[<prev] [next>] [<thread-prev] [thread-next>] [day] [month] [year] [list]
Message-ID: <f1195632-d973-4339-a89d-e1e62b98015d@oss.qualcomm.com>
Date: Fri, 24 Oct 2025 16:25:37 +0800
From: Zhongqiu Han <zhongqiu.han@....qualcomm.com>
To: Lukasz Luba <lukasz.luba@....com>, Zhongqiu Han <quic_zhonhan@...cinc.com>
Cc: linux-pm@...r.kernel.org, lenb@...nel.org, christian.loehle@....com,
amit.kucheria@...aro.org, ulf.hansson@...aro.org, james.morse@....com,
Dave.Martin@....com, reinette.chatre@...el.com, tony.luck@...el.com,
pavel@...nel.org, linux-kernel@...r.kernel.org, rafael@...nel.org,
zhongqiu.han@....qualcomm.com
Subject: Re: [PATCH v2 0/5] PM QoS: Add CPU affinity latency QoS support and
resctrl integration
On 10/23/2025 9:09 PM, Lukasz Luba wrote:
> Hi Zhongqui,
>
> My apologies for being a bit late with my comments...
>
> On 7/21/25 13:40, Zhongqiu Han wrote:
>> Hi all,
>>
>> This patch series introduces support for CPU affinity-based latency
>> constraints in the PM QoS framework. The motivation is to allow
>> finer-grained power management by enabling latency QoS requests to target
>> specific CPUs, rather than applying system-wide constraints.
>>
>> The current PM QoS framework supports global and per-device CPU latency
>> constraints. However, in many real-world scenarios, such as IRQ affinity
>> or CPU-bound kernel threads, only a subset of CPUs are
>> performance-critical. Applying global constraints in such cases
>> unnecessarily prevents other CPUs from entering deeper C-states, leading
>> to increased power consumption.
>>
>> This series addresses that limitation by introducing a new interface that
>> allows latency constraints to be applied to a CPU mask. This is
>> particularly useful on heterogeneous platforms (e.g., big.LITTLE) and
>> embedded systems where power efficiency is critical for example:
>>
>> driver A rt kthread B module C
>> CPU IDs (mask): 0-3 2-5 6-7
>> target latency(us): 20 30 100
>> | | |
>> v v v
>> +---------------------------------+
>> | PM QoS Framework |
>> +---------------------------------+
>> | | |
>> v v v
>> CPU IDs (mask): 0-3 2-3,4-5 6-7
>> runtime latency(us): 20 20, 30 100
>>
>> The current implementation includes only cpu_affinity_latency_qos_add()

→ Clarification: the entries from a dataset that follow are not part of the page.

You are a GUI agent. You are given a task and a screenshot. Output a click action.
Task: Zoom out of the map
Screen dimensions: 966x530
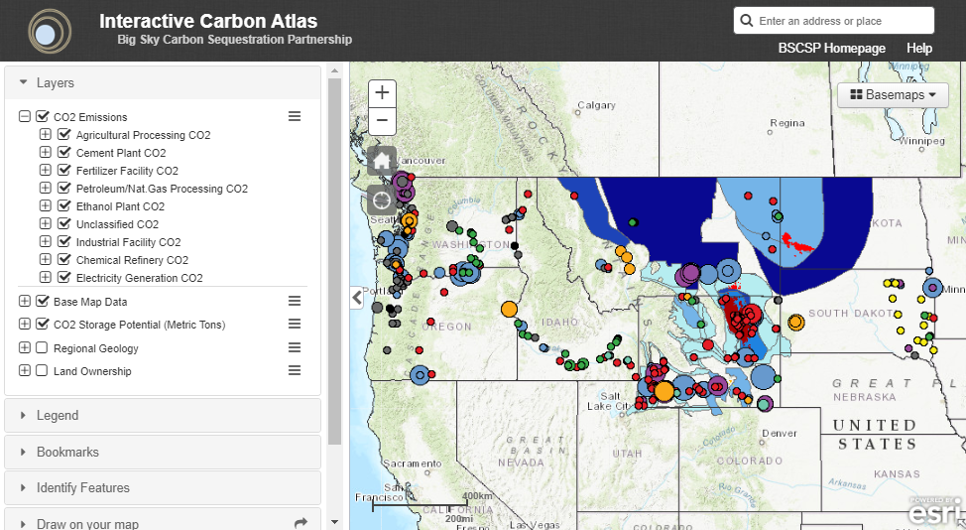click(x=382, y=122)
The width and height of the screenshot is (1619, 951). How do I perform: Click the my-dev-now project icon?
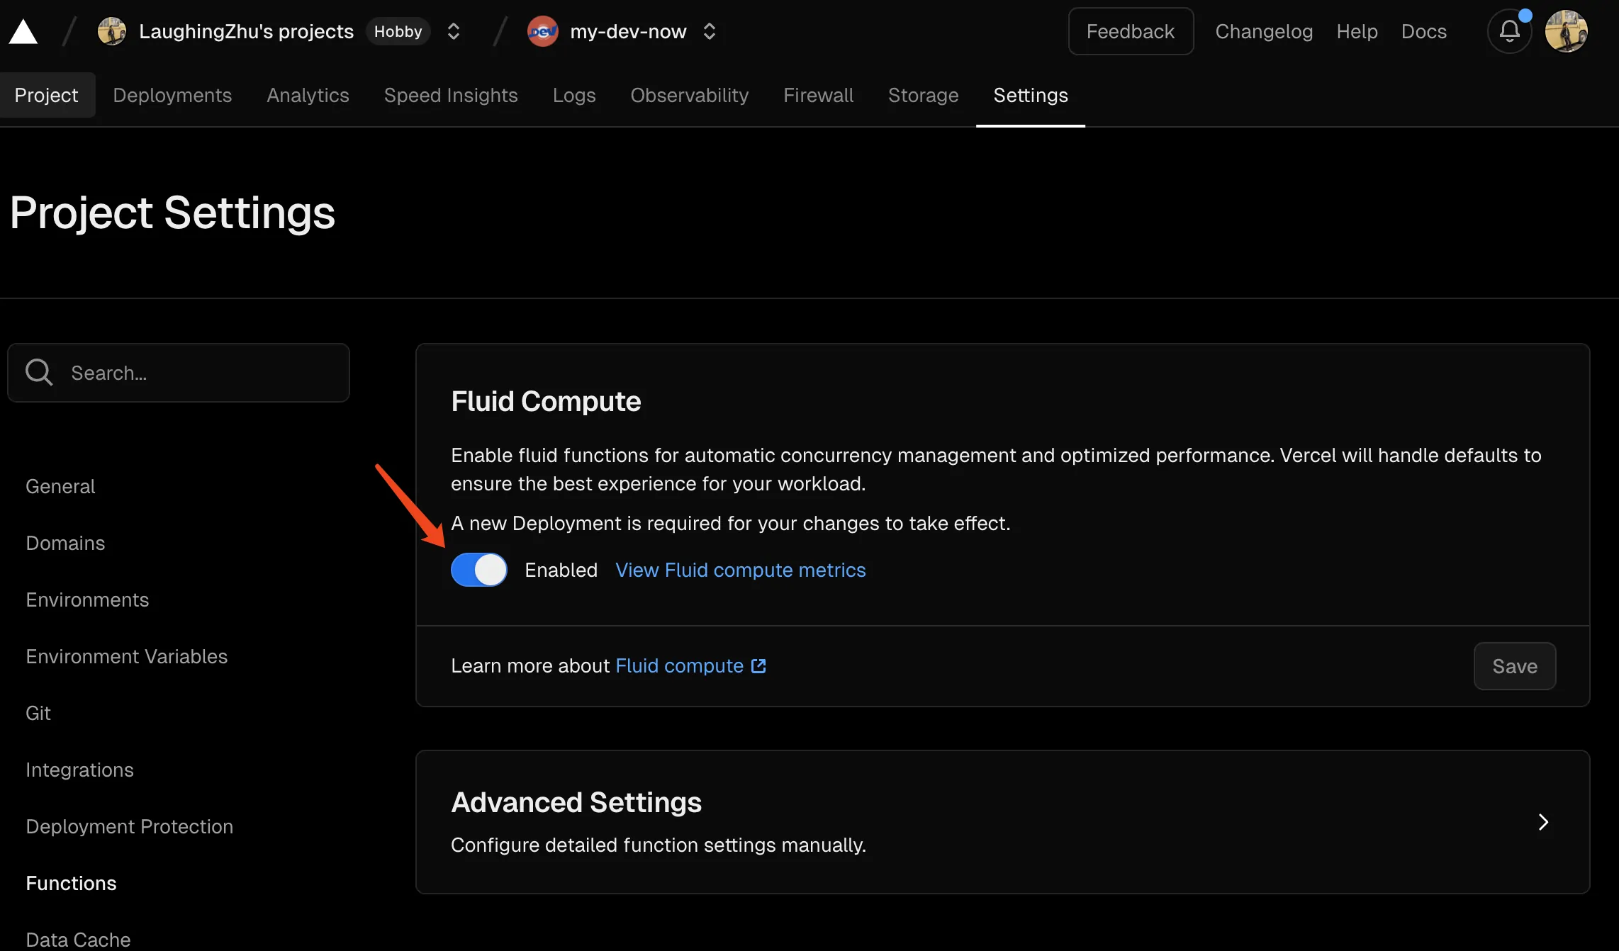[x=543, y=31]
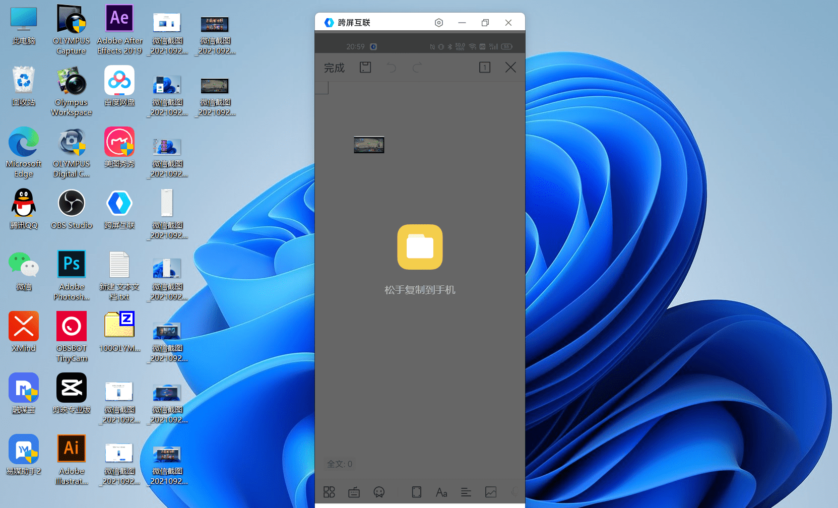The width and height of the screenshot is (838, 508).
Task: Click the save icon in editor toolbar
Action: pyautogui.click(x=365, y=68)
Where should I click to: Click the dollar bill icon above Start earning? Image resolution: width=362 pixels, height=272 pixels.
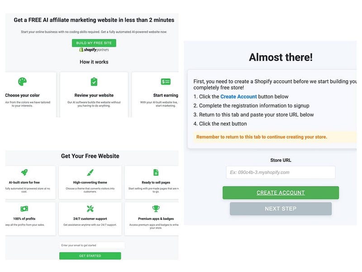(166, 82)
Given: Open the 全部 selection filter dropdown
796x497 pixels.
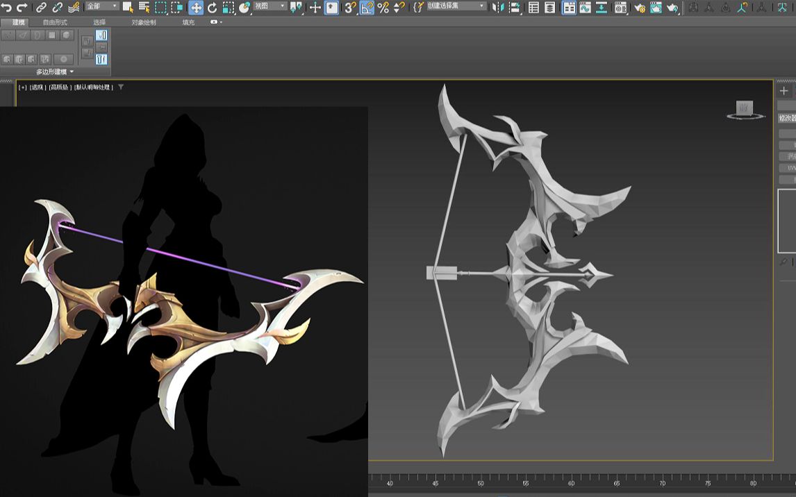Looking at the screenshot, I should click(101, 6).
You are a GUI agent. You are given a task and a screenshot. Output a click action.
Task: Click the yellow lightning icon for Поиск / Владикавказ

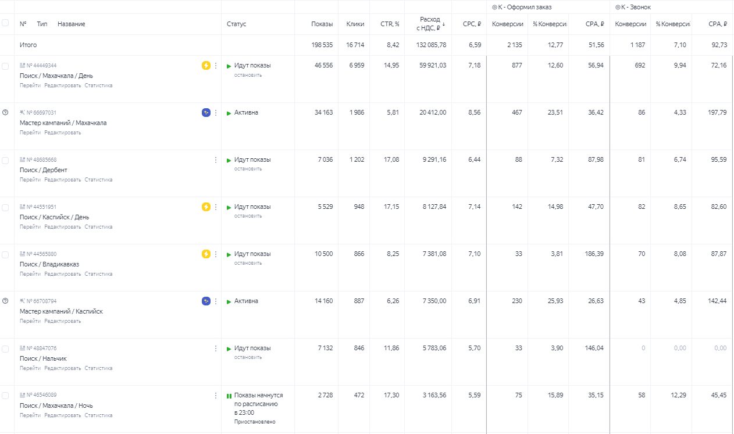click(x=206, y=254)
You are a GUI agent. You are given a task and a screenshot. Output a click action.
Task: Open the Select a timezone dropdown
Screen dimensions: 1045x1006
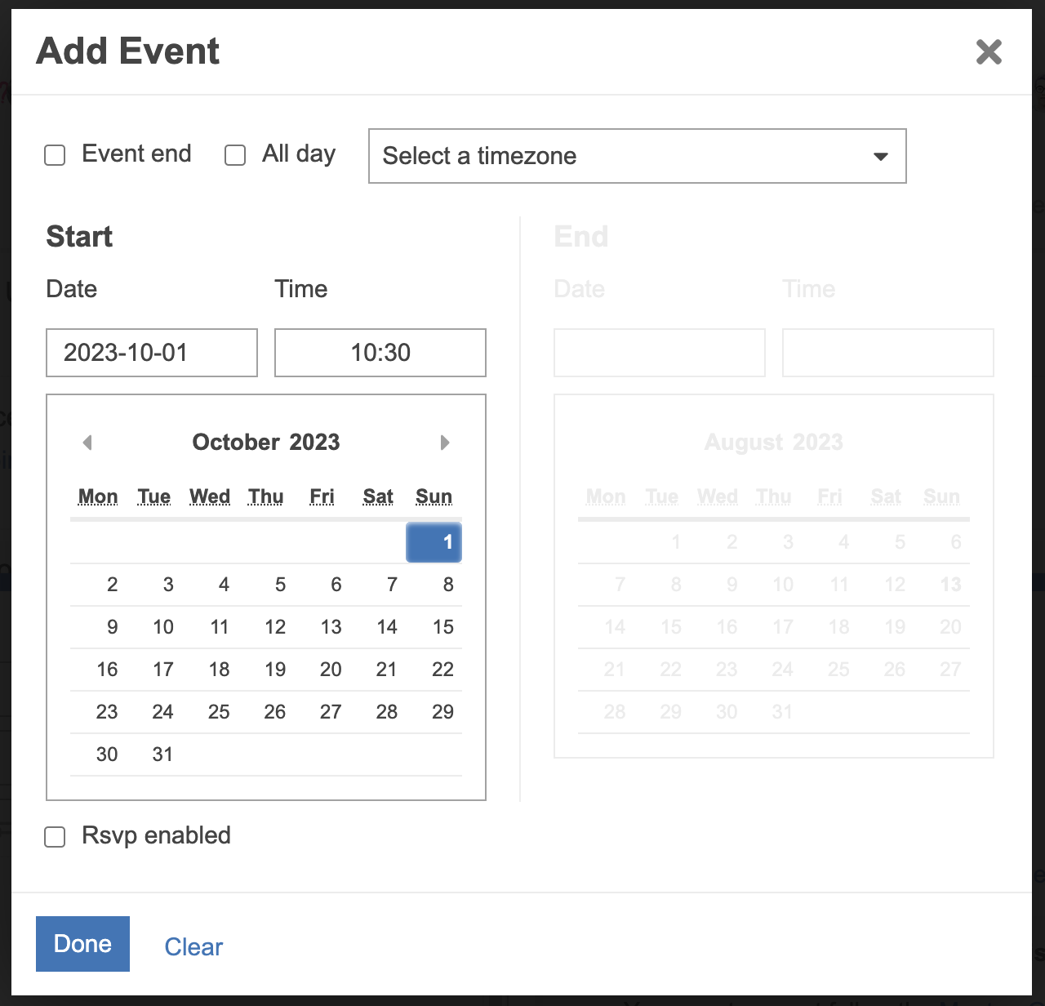[637, 156]
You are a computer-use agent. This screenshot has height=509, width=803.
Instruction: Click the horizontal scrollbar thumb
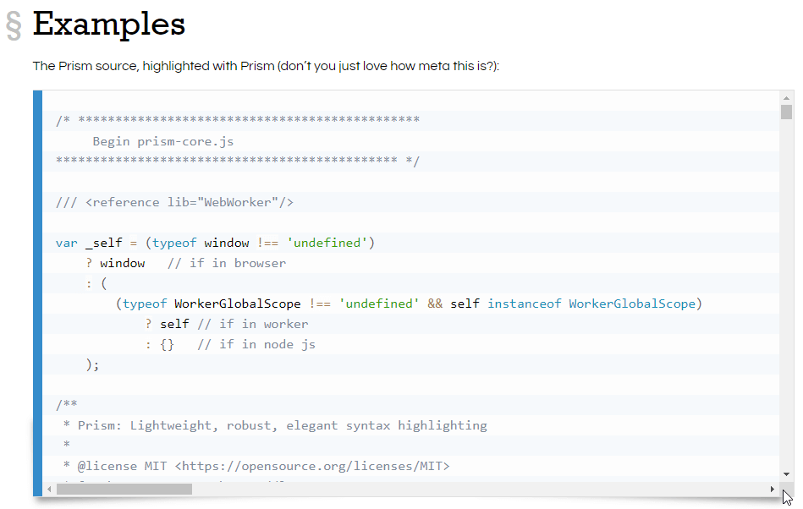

>> and cpu_affinity_latency_qos_remove() interfaces. An update interface is
>> planned for future submission, along with PM QoS optimizations in the UFS
>> subsystem.
>>
>> Patch1 introduces the core support for CPU affinity latency QoS in the PM
>> QoS framework.
>>
>> Patch2 removes redundant KERN_ERR prefixes in WARN() calls in the global
>> CPU PM QoS interface. This change addresses issues in existing code
>> and is
>> not related to the new interface introduced in this patch series.
>>
>> Patch3 adds documentation for the new interface.
>>
>> Patch4 fixes a minor documentation issue related to the return type of
>> cpu_latency_qos_request_active(). This change addresses issues in
>> existing
>> doc and is not related to the new interface introduced in this patch
>> series.
>>
>> Patch5 updates the resctrl pseudo-locking logic to use the new CPU
>> affinity latency QoS helpers, improving clarity and consistency. The only
>> functional and beneficial change is that the new interface actively wakes
>> up CPUs whose latency QoS values have changed, ensuring the latency limit
>> takes effect immediately.
>
> Could you describe a bit more the big picture of this proposed design,
> please?
>
> Ideally with some graph of connected frameworks & drivers and how they
> are going to work together.
Hi Lukasz,
Thank you very much for your review and discussion~
I will describe you one big picture if needed, please allow me
illustrate a simple scenario using pseudo code first:
Suppose there is a USB driver. This driver uses the kernel existing
cpu_latency_qos_* interfaces to boost its IRQ execution efficiency. Its
IRQ affinity is set to core0 and core1 according to DTS config, and the
affinity of its threaded IRQ (bottom half) is also set to CPU0 and CPU1.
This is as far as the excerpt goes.